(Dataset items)

______

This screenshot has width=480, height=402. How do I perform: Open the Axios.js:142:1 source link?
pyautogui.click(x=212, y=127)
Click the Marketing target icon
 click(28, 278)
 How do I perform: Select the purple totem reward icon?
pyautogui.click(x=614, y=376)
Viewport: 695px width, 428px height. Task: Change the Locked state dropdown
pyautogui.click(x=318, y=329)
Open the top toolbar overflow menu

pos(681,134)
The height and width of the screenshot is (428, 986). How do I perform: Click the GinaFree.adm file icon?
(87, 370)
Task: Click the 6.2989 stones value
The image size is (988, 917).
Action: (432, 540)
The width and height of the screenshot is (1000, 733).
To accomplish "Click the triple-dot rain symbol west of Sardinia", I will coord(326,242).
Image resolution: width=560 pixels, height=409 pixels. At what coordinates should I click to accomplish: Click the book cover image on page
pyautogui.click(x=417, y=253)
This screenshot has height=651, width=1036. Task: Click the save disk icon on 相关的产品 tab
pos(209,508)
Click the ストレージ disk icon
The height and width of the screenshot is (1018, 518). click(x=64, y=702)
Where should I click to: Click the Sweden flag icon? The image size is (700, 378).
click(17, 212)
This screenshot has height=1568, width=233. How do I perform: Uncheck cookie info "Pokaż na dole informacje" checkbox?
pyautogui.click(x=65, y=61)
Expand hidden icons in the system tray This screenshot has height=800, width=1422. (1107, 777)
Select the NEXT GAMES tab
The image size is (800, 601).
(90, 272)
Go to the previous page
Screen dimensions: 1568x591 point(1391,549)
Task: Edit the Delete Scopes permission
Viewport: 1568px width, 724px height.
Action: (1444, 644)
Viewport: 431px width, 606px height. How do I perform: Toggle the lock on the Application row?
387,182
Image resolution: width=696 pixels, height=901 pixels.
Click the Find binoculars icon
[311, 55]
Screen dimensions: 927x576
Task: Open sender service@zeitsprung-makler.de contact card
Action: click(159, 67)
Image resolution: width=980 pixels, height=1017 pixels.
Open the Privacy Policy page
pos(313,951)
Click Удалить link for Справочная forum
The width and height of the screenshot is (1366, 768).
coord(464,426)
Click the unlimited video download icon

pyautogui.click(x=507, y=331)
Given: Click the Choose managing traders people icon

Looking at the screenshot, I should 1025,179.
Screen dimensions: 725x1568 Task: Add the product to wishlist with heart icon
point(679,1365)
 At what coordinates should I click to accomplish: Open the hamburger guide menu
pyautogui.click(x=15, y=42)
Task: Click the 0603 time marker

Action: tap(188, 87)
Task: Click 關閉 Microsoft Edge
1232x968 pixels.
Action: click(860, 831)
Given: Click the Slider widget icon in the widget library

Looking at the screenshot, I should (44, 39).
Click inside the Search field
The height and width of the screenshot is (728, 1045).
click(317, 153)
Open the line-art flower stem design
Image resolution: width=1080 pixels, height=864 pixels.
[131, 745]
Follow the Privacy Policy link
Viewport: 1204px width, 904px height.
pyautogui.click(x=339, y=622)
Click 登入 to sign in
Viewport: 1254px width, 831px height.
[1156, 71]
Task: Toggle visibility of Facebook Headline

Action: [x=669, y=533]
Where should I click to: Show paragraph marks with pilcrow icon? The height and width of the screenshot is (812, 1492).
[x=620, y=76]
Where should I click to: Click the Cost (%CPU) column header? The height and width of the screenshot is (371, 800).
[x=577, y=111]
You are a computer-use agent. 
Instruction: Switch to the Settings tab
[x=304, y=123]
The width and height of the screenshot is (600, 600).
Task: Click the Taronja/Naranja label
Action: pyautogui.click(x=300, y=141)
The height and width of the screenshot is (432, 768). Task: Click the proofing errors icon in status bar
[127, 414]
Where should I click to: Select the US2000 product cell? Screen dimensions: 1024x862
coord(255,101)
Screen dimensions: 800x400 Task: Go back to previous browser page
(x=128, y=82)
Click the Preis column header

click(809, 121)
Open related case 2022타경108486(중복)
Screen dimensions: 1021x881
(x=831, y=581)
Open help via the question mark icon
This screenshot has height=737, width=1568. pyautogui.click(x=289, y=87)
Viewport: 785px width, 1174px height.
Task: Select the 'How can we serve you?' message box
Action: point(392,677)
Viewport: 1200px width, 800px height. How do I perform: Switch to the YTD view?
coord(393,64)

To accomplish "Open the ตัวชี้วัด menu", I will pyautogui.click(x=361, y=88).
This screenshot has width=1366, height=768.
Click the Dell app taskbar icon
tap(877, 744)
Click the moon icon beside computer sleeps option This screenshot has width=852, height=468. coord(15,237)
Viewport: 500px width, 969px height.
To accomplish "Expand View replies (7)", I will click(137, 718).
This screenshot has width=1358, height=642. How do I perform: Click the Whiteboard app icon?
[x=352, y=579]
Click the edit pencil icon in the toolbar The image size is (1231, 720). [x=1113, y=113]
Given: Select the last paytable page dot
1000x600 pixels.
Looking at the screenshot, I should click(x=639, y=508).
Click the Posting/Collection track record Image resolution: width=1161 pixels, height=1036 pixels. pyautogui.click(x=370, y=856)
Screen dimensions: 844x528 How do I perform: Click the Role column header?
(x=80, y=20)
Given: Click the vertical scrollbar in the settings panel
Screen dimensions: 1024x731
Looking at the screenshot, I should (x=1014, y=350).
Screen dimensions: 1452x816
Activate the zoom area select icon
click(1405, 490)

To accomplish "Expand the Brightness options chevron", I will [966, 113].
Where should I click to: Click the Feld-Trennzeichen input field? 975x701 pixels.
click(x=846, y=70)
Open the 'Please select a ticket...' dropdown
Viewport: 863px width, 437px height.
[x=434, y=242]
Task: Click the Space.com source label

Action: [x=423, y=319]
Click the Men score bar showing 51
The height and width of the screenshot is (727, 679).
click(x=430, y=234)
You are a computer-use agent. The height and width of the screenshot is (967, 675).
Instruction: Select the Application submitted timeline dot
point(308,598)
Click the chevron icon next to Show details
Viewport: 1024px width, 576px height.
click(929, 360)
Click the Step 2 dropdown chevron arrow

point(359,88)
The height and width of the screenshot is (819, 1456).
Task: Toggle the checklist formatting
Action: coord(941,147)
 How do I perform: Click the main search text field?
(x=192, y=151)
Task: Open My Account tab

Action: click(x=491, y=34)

______

• **Try it**:
Every line that holds the word "agent" should be copied from the records above.

• **Problem solution**:
You are a computer-use agent. 
You are a computer-use agent. The height and width of the screenshot is (967, 675).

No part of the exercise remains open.